The effect of hypertension and ICAC varies between different markers of structural brain changes. The opposite direction of direct and indirect effect on brain atrophy indicates that while higher blood pressure may serve as a compensatory mechanism for inadequate cerebral blood flow,^20,21 the presence of ICAC counteracts with this protective effect, especially for IEL calcification. For lacunes, although no significant direct effect of hypertension was found, the mediation through ICAC was significant. This is consistent with the pathophysiological perspective, where hypertension contributes to lacune formation by inducing changes in small arteries, and increasing their susceptibility to occlusion. ²² Compared to atrophy and lacunes, the direct effect of hypertension on WML was substantially larger and remained to be significant. This implies that while hypertension is a strong risk factor of WML, the effect primarily operates through other pathways than ICAC, such as inflammation and oxidative stress, ² and increased blood-brain barrier permeability. ²³

Mediated effect through intimal and IEL calcification

The mediation analyses revealed a small but significant contribution of ICAC to the effect of hypertension on structural brain changes, with IEL calcification accounting for a larger proportion of the mediated effect compared to intimal type. This was expected as more pronounced association was observed between hypertension and IEL calcification (pathway a), and between IEL calcification and structural brain changes (pathway b). A larger mediated effect of IEL calcification was also observed in a prior study conducted in the general population (age 68.0 ± 5.7 years) where IEL calcification was the most common form of ICAC. ⁸ This implies that the prevalence of ICAC subtypes may change with age and according to whether people suffered from stroke, but IEL calcification remains the leading mechanism explaining the association between hypertension and structural brain changes. The potential mechanism involves IEL calcification as an indicator of arterial aging and stiffness, contributing to impaired cerebral autoregulation and the progression of neurodegenerative processes by facilitating excessive pulsatile pressure in the cerebral microcirculation.

Strengths and limitations

This study used mediation analysis to explain the underlying mechanism of how hypertension is related to structural brain changes in patients with TIA or ischemic stroke, where the prevalence of ICAC and structural brain changes are different compared to the general population.

Several limitations require discussion.
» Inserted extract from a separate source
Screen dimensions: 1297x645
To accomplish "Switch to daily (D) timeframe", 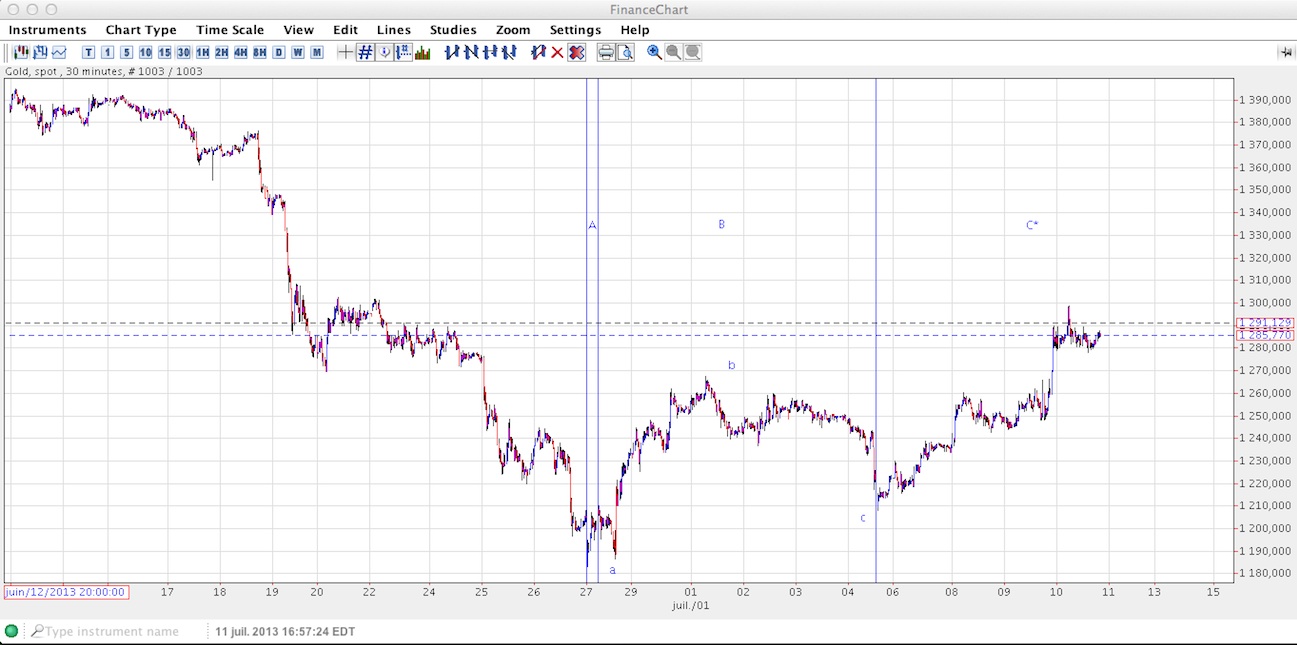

First, with the cross-sectional study design, we cannot draw a causal conclusion on the effect of hypertension on ICAC. Nevertheless, the biological plausibility of hypertension leading to arteriosclerosis and subsequent brain tissue damage supports the temporal ordering of variables. Future longitudinal studies incorporating detailed blood pressure measurements over time would provide more valuable insights. Second, valid estimates of mediation effect assume that baseline covariates fully control for exposure-mediator, mediator-outcome, exposure-outcome confounding. However, there could still be residual confounding that we could not adjust for, leading to our results being biased upwards. On the other hand, given that the excluded patients were significantly older, and with more hypertension, the exclusion likely led to an underestimation of the observed associations. Third, the CT scans we used were 3–4.8 mm thick, increasing the possibility of missing small calcifications or misclassifying subtypes due to the difficulty of assessing continuity with thick slices. CT measurements of white matter lesions (WML) may have lower sensitivity; however, prior studies have shown substantial agreement between CT and MRI in WML visual rating scales, supporting CT as a reliable tool for WML assessment in acute stroke events. ²⁴ Lastly, the current mediation R package does not support mediation analysis with multinomial mediator. Therefore, we chose to compare the mediation effect of two ICAC subtypes in two subgroups of patients. However, it aligns with our research aim of comparing the mediating roles of two ICAC subtypes. The more pronounced association observed between IEL calcification and hypertension, along with structural brain changes also supports our finding of the significant mediated effect of IEL calcification.